◆ **Problem to work on**
Pick out every line in the rows below that contains the word "icon", matching upper and lower case exactly.

◆ **Data supplied**
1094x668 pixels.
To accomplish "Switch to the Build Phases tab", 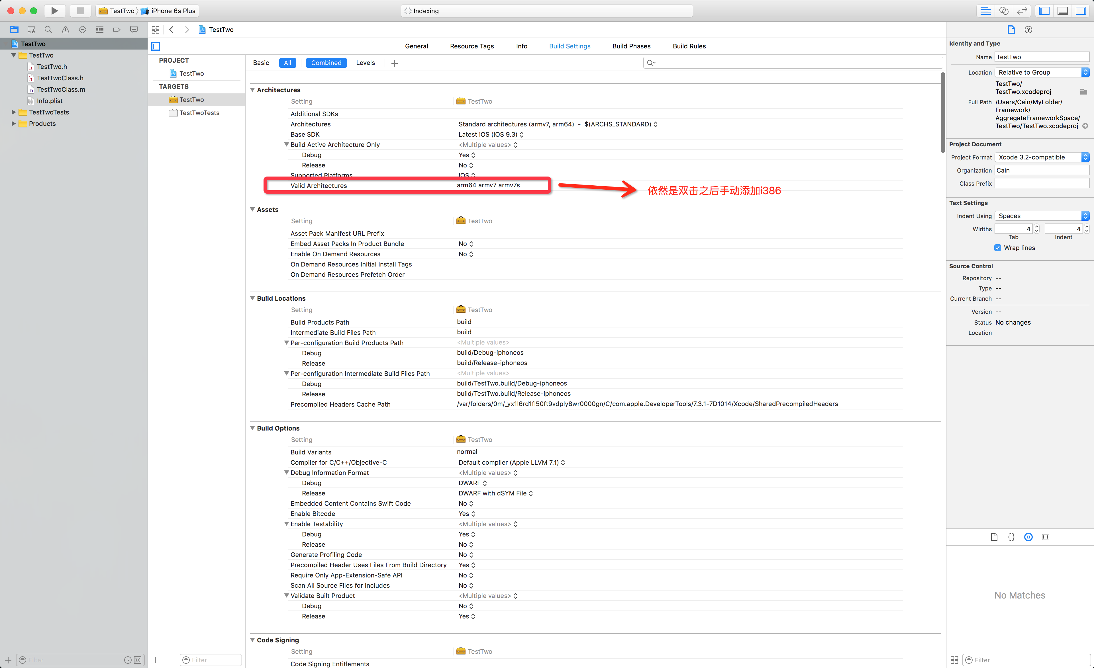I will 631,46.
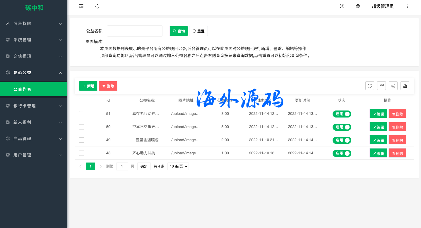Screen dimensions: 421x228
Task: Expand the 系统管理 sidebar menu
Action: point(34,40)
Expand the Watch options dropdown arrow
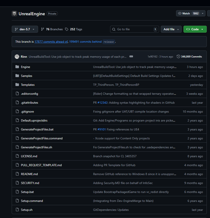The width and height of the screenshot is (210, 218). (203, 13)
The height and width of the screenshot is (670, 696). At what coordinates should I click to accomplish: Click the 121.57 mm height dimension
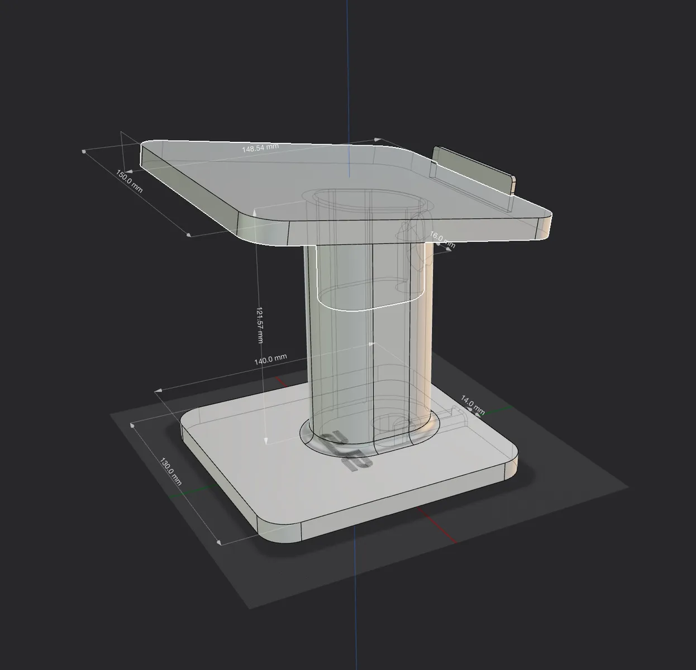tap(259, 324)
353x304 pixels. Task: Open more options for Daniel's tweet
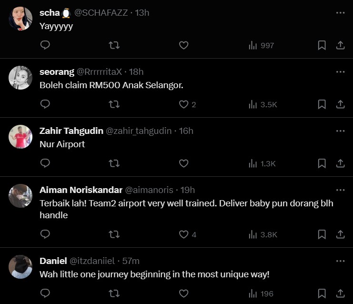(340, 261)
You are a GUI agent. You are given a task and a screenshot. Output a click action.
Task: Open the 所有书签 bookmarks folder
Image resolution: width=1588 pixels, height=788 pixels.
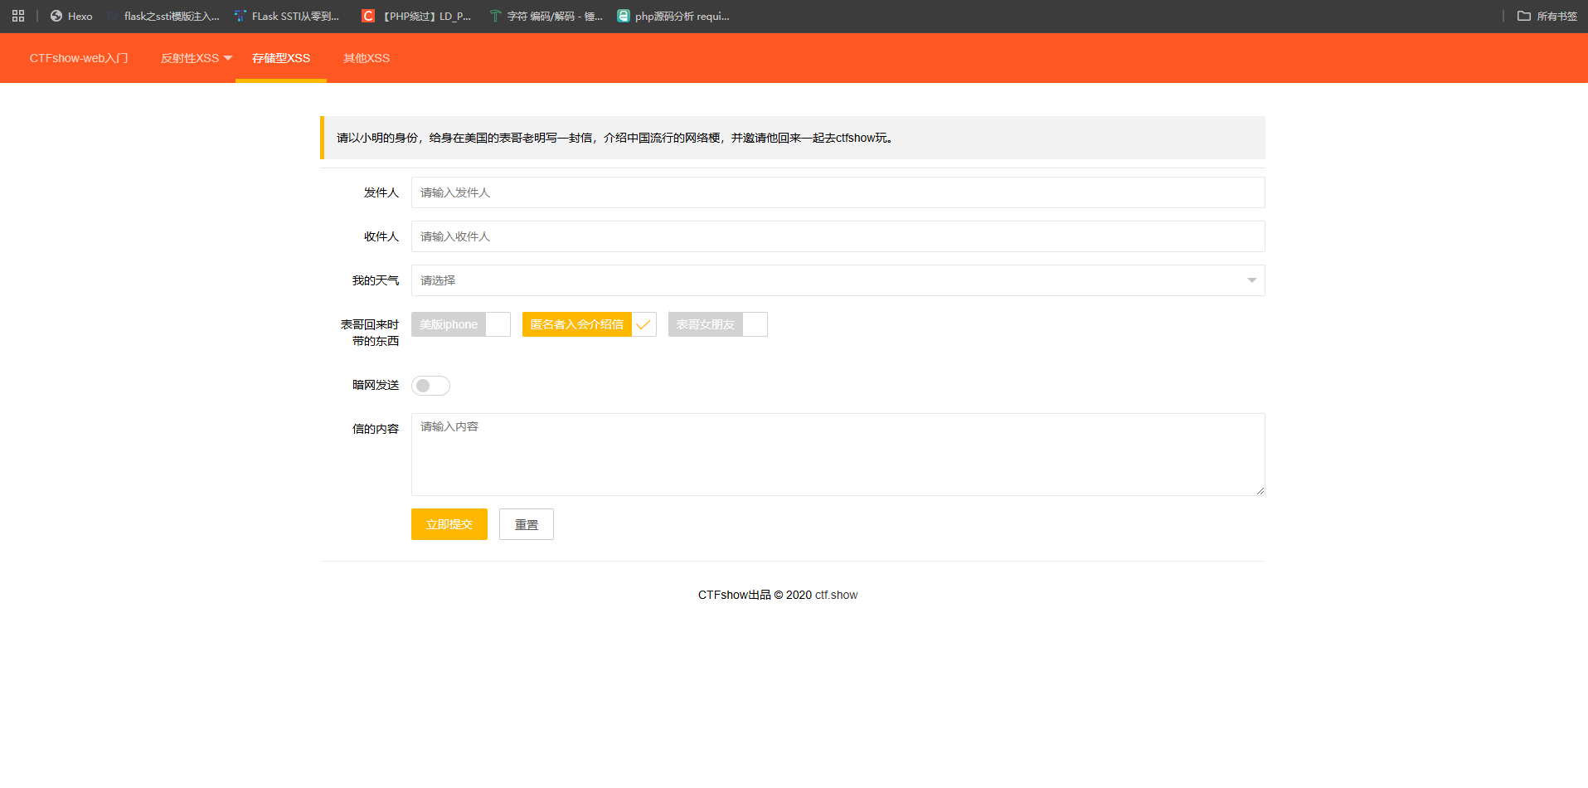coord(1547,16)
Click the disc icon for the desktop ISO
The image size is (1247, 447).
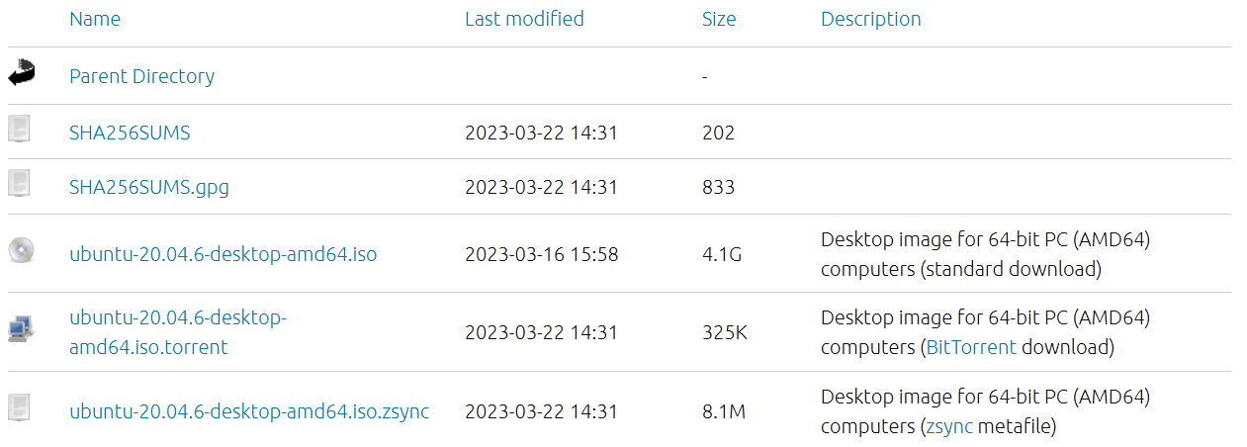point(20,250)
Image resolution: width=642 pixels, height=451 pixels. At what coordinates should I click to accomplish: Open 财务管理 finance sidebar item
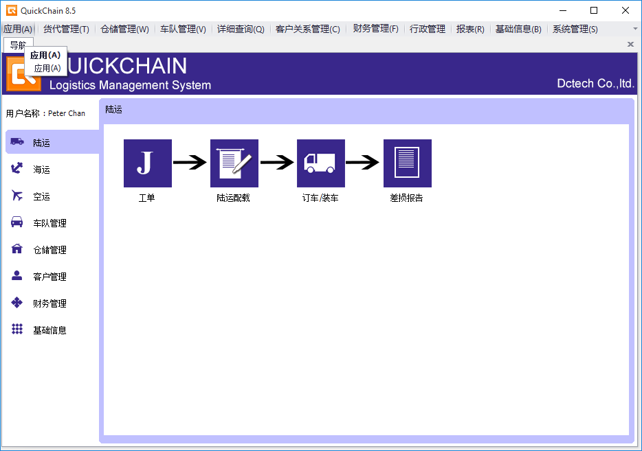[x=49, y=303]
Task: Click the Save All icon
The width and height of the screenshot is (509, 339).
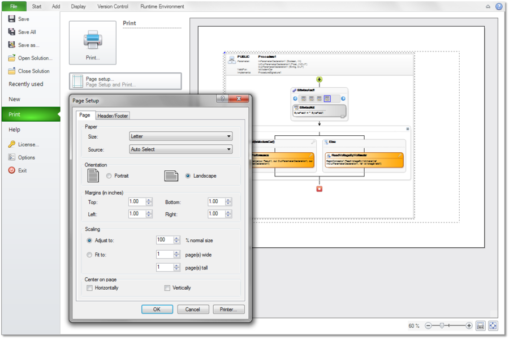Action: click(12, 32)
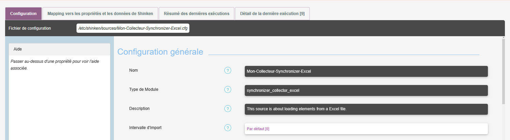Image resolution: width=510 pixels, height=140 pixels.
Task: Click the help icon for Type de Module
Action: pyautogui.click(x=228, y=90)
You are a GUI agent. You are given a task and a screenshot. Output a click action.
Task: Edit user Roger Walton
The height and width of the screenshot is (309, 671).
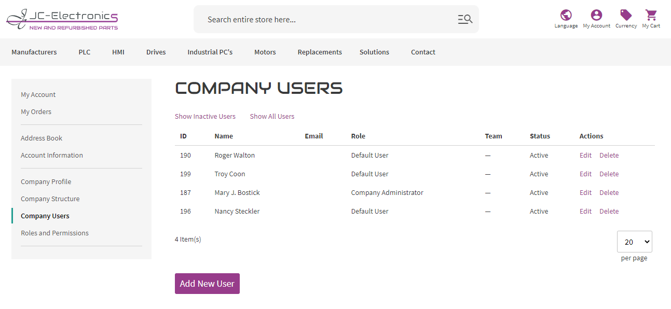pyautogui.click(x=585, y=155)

◆ **The solution**
Click the disc icon for the desktop ISO
Task: Click the Save All icon
Task: Click the help icon for Type de Module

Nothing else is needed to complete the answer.